Arrias: Strategic Vision in Wonderland
Alice: “Would you tell me, please, which way I ought to go from here?”
The Cheshire Cat: “That depends a good deal on where you want to get to.”
Alice: “I don’t much care where.”
The Cheshire Cat: “Then it doesn’t matter which way you go.”
From 1775 to 1783 the 13 Colonies were just trying to be free of England. It was a simple enough vision: independence.
Following the war the vision shifted to anther very basic vision: just staying “afloat,” trying to make some sort of nation function as a nation.
We created a Constitution – a remarkable feat, and a document that was the envy of the world for 220 years – and still is if you want the root explanation of why millions of people are trying to get into the US and not so much anywhere else. (How many people tried to sneak into China last year?)
Then we had to fight for our survival again. And then we had a goal of taming this great continent – and that vision truly did override a whole list of other considerations.
We also struggled – and finally succeeded – in ending slavery.
With the closing of the frontiers in the 1890s our vision changed, perhaps the most successful changes in focus any nation has ever executed, without some great geopolitical catalyst to push it. Massive change in just a decade straddling the turn of the last century – led by perhaps the most energetic, and perhaps smartest, of our presidents. The US assumed a new vision, America taking a leadership role on the world stage.
And we did. And that role was critical in the next great goals or visions: Win World War I, then prepare for – and win – the next Great War (from a strategic perspective everyone who was thinking about it knew WWII was coming) and we reached that goal, we achieved those visions.
Then came two great visions: first, the vision of a world free from communism (really, the USSR), and the space race. Again, both visions were achieved.
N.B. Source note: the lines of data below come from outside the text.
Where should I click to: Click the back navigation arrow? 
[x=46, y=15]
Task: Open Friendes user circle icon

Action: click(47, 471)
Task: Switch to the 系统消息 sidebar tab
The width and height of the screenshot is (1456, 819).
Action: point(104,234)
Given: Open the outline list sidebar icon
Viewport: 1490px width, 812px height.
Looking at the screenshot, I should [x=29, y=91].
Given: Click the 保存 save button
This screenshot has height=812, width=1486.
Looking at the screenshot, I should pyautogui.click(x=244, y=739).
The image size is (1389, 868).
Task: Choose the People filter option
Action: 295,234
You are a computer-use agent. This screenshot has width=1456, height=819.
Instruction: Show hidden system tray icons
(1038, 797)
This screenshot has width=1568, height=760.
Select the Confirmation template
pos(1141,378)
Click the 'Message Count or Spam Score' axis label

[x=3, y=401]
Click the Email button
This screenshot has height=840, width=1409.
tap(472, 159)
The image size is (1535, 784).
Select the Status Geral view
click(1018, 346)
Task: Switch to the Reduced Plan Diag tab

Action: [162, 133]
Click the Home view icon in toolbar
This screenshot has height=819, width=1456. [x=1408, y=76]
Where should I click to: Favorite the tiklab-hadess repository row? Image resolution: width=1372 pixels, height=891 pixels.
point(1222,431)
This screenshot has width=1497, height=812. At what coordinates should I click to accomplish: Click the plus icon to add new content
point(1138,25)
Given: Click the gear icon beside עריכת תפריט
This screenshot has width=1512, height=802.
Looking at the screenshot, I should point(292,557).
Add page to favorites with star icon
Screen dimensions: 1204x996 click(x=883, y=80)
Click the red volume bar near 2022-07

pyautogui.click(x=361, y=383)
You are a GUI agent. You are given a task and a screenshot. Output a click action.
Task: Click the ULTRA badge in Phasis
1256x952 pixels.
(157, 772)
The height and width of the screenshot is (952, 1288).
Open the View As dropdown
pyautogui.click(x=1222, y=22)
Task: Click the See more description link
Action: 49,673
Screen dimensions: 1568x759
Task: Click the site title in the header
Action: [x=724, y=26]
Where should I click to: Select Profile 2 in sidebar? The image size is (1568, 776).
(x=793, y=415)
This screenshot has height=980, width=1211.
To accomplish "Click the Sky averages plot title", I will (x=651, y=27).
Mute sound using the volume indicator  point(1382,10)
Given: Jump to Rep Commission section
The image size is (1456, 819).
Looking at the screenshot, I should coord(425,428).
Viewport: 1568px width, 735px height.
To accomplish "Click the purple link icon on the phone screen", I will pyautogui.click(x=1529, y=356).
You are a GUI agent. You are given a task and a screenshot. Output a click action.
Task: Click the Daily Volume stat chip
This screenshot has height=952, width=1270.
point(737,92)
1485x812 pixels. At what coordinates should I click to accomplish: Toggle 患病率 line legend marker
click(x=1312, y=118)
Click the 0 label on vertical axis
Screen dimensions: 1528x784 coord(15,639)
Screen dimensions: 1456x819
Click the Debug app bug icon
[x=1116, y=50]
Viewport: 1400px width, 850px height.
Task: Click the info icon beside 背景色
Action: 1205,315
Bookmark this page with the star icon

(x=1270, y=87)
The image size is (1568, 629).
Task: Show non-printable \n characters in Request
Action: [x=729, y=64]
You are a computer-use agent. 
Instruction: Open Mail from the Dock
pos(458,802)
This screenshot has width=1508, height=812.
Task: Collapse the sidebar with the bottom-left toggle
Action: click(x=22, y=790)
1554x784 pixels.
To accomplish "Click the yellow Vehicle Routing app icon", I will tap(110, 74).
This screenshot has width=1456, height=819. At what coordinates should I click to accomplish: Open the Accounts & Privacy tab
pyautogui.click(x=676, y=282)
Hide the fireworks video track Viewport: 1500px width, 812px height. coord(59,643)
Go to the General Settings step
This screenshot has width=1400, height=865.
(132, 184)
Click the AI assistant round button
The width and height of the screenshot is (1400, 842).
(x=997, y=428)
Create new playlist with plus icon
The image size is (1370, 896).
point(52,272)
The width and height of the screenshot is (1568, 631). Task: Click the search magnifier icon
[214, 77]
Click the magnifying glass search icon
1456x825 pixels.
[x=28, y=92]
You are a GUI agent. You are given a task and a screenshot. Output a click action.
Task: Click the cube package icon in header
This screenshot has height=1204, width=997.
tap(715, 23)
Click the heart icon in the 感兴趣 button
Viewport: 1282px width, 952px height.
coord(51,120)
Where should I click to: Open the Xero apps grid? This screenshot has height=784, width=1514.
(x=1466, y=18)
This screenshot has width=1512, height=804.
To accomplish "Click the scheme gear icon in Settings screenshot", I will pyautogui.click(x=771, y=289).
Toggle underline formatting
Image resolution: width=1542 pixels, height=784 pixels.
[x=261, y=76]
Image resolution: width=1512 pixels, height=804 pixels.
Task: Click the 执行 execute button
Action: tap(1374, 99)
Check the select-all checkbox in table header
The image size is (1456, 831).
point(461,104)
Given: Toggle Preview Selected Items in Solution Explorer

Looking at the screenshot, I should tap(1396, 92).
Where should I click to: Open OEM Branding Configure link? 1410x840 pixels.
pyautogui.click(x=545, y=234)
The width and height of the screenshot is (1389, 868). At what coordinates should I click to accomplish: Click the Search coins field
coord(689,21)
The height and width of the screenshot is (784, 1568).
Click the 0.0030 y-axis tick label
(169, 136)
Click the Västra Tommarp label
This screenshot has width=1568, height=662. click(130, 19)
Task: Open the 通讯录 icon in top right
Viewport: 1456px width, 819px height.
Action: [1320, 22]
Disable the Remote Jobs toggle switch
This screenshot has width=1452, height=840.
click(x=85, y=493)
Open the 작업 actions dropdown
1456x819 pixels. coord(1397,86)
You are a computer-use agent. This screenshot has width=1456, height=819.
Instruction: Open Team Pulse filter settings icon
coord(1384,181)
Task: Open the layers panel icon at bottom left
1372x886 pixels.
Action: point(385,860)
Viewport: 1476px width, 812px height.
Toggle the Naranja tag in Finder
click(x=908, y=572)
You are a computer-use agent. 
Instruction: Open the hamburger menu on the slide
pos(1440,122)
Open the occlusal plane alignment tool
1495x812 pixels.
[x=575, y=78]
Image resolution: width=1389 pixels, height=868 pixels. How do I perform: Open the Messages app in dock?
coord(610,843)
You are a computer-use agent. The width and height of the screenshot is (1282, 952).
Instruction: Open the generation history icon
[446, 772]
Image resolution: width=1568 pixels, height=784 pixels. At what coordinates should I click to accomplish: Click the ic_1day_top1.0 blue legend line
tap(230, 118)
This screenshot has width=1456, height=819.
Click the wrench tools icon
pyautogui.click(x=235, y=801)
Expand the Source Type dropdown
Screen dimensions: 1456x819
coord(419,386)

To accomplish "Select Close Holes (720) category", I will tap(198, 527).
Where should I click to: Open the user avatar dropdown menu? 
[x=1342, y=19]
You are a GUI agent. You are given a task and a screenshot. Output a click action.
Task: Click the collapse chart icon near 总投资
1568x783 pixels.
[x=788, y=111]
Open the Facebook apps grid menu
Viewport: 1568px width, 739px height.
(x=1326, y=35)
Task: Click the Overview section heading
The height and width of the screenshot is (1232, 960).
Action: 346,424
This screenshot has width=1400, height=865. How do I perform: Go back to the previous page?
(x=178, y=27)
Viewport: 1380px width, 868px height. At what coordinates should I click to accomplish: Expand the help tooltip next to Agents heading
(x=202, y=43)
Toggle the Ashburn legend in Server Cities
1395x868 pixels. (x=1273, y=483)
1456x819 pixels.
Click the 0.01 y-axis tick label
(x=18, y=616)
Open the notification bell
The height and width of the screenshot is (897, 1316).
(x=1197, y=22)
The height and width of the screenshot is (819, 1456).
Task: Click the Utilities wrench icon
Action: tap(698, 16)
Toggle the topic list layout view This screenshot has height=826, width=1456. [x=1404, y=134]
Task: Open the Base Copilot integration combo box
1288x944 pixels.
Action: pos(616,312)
In each case the grand vision “percolated down” to the individual and was transformed into something that was personal – everyone saw, at least to some small extent, that they were part of this great challenge, this great adventure.
What is the lesson learned? Simply, the United States has benefited for most of its existence with an obvious grand goal in mind, and that goal has provided enough focus that other problems – and some have been severe – have been overcome or pushed aside.
Then the Soviet Union went away and the space race had not only been won, what remained was boring to most people, except when there was a tragedy.
But since the USSR broke up the US has lived in a strategic vacuum. The nation has no clear goal, no electrifying vision, poor leadership, and a distinct lack of visionaries in Washington. During the 90s there was a seeming lack of any effort to construct a meaningful grand vision and hence grand strategy to achieve that vision. Arguments among the doyens of US foreign policy seemed to focus on whether in fact history had ended, that “liberal Government” – legislatures and market economies – were now the accepted forms of government. Everything else was given short shrift.
And since the end of the Cold War the US has had no great vision. The 1990s, a strategic vacuum, was followed by 2001- and 20-years- chasing terrorism and trying to bring peace to the Mid-East.
In short, since 1990, with a few minor exceptions, the US has been reacting, not acting, following the violent and chaotic events caused by civilizations grinding against each other, never staking out any great vision, never charting an independent course; always following world events, never leading them..
And so here we are, having left Afghanistan, we watch central Asia deteriorate. Time-late efforts at deterrence failed in Ukraine, and 2 years later we are watching war rip apart that country, and we still have no plan, because we have no clear goal. Our leadership has made a point of saying that it’s up to Kiev, we are with them to the end. That’s not leading; we’re following them. Those are the words of a second-tier nation, not a great power, and certainly not a superpower.
Israel, once one of our closest allies, finds itself in an existential struggle and we find ourselves giving them weapons on one hand and confusing advice on the other.
China keeps expanding (as it has for 30 years) and we find it difficult to marshal the gumption to kick start our industries to deter her aggression.
A rag-tag group of terrorists, backed by Iran, upset global maritime trade, we find ourselves in another war, and again reacting, not acting.
It might help if we asked why should we care? Like Alice, we don’t seem to care where we are going. So, like Alice we’ll be led by events, not lead them. We will be a re-actor, not an actor.
Where does that leave us?
In the short term it means that we are going to find ourselves responding to events and that means almost assuredly we will be surprised.
But more to the point, it’s going to mean that getting out of any of these situations is going to take longer, be more expensive, and will probably be much more destructive.
Is there a way out? Sure. We need to begin a national dialogue about what is next for this country, a goal that’s worthy of a great nation and a great people, a goal outside ourselves, a grand goal. Begin by asking a simple question: What do we want?
Or we cannot care, we can continue inside the strategic vacuum.
Problem is, the rest of the world will fill that vacuum. And we probably won’t like how it’s filled.